--- Begin Given entries ---

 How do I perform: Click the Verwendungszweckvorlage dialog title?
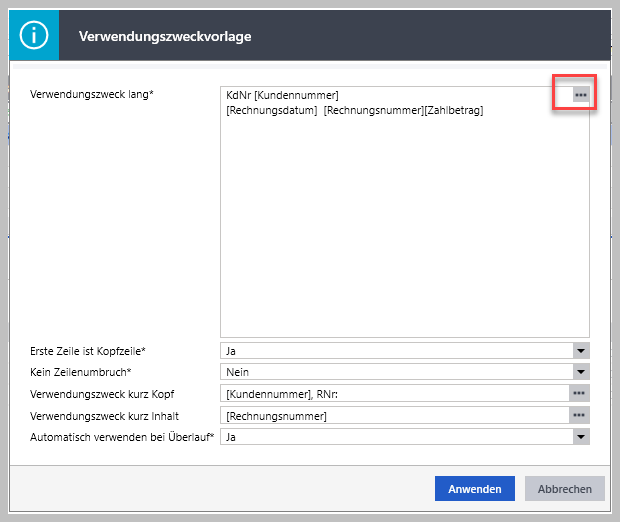tap(165, 36)
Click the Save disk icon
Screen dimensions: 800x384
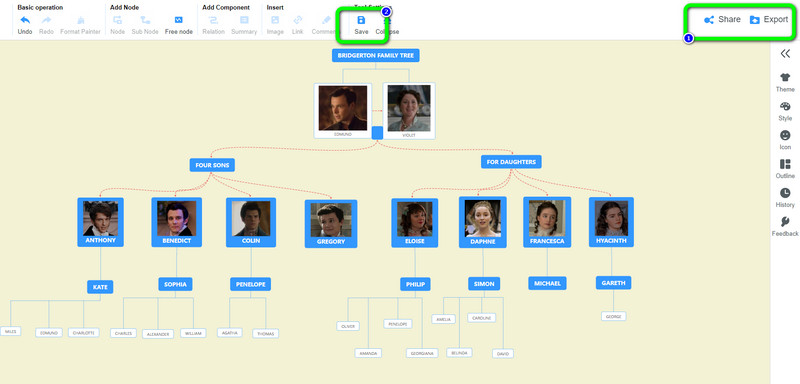pos(361,20)
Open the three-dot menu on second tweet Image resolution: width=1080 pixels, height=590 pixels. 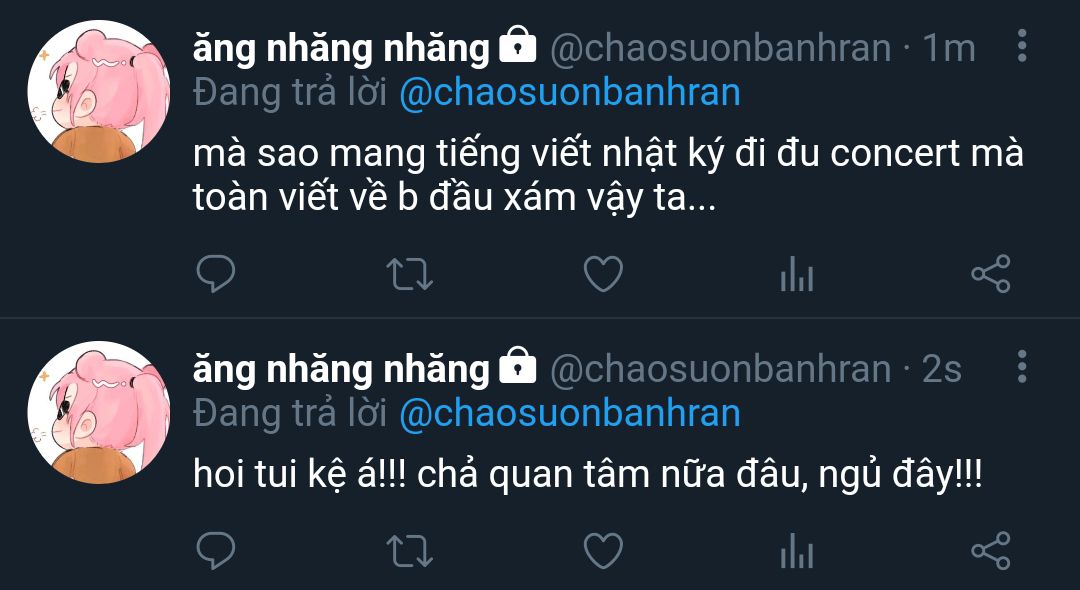click(x=1022, y=366)
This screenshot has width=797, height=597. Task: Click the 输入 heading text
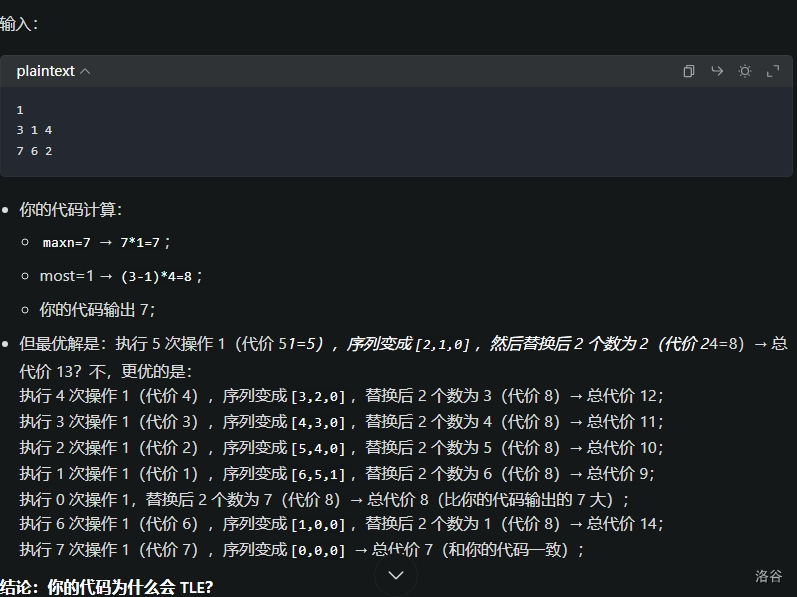tap(18, 23)
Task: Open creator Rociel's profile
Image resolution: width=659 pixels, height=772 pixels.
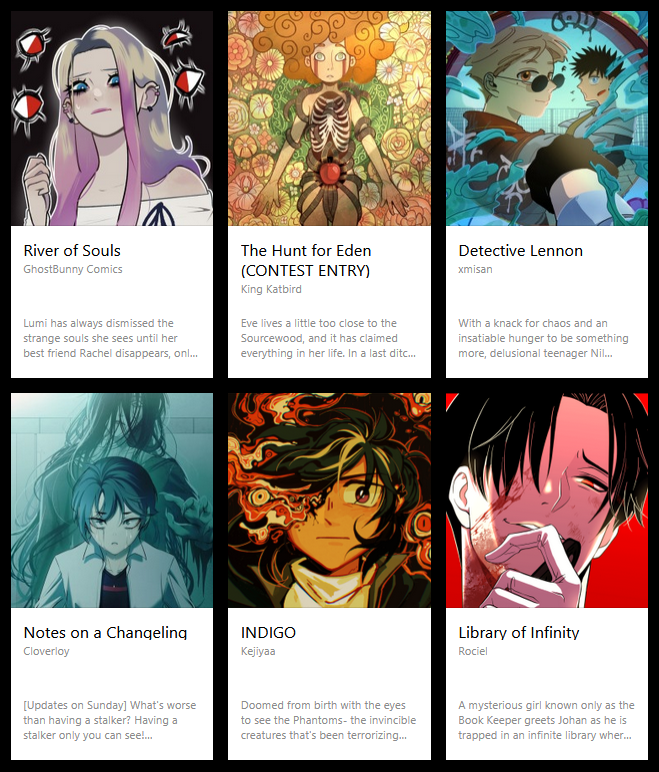Action: click(x=473, y=651)
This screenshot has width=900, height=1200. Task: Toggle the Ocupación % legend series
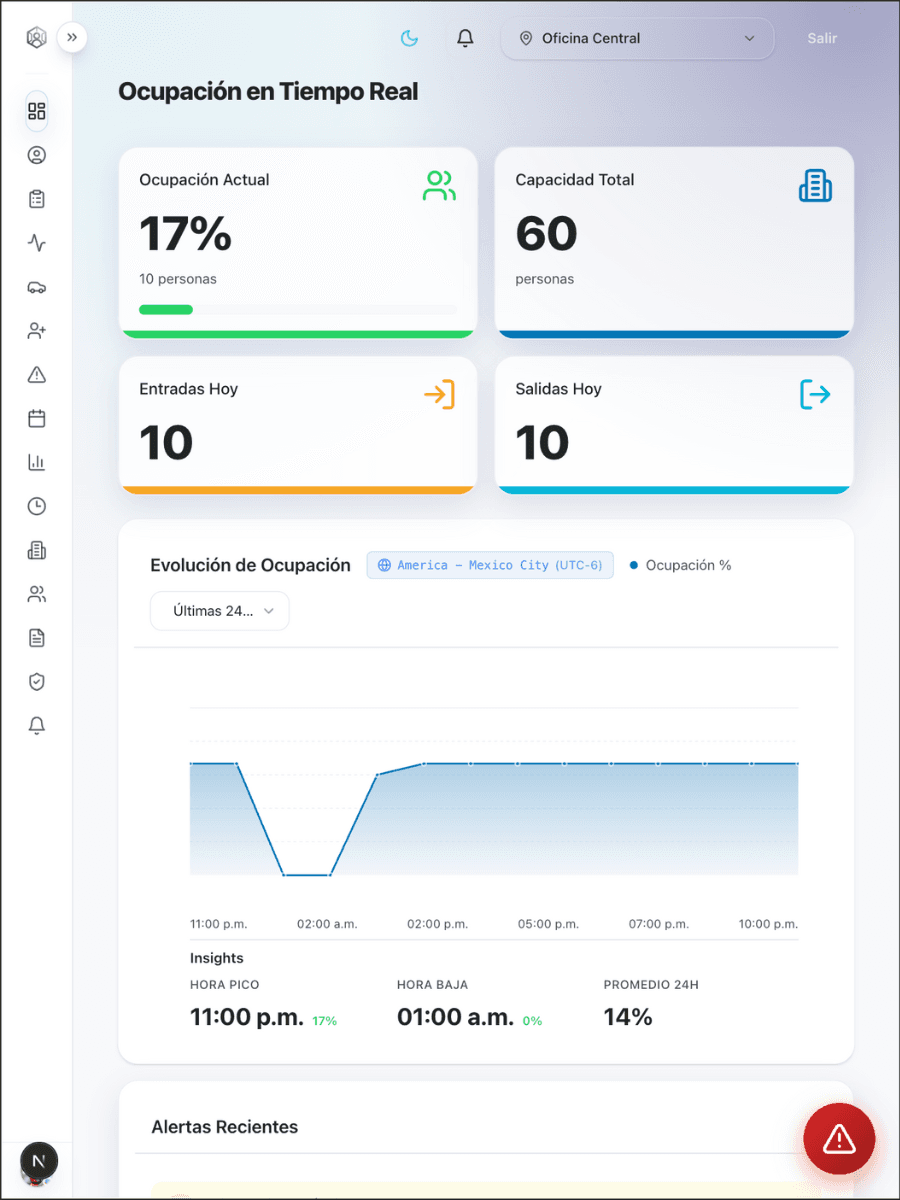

--- End Given entries ---

Exercise goal ::
Please extract every line from the rows above that contains the string "This".

Written response ::
This screenshot has width=797, height=597. Task: Click the 输入 heading text
This screenshot has width=900, height=1200. Task: Toggle the Ocupación % legend series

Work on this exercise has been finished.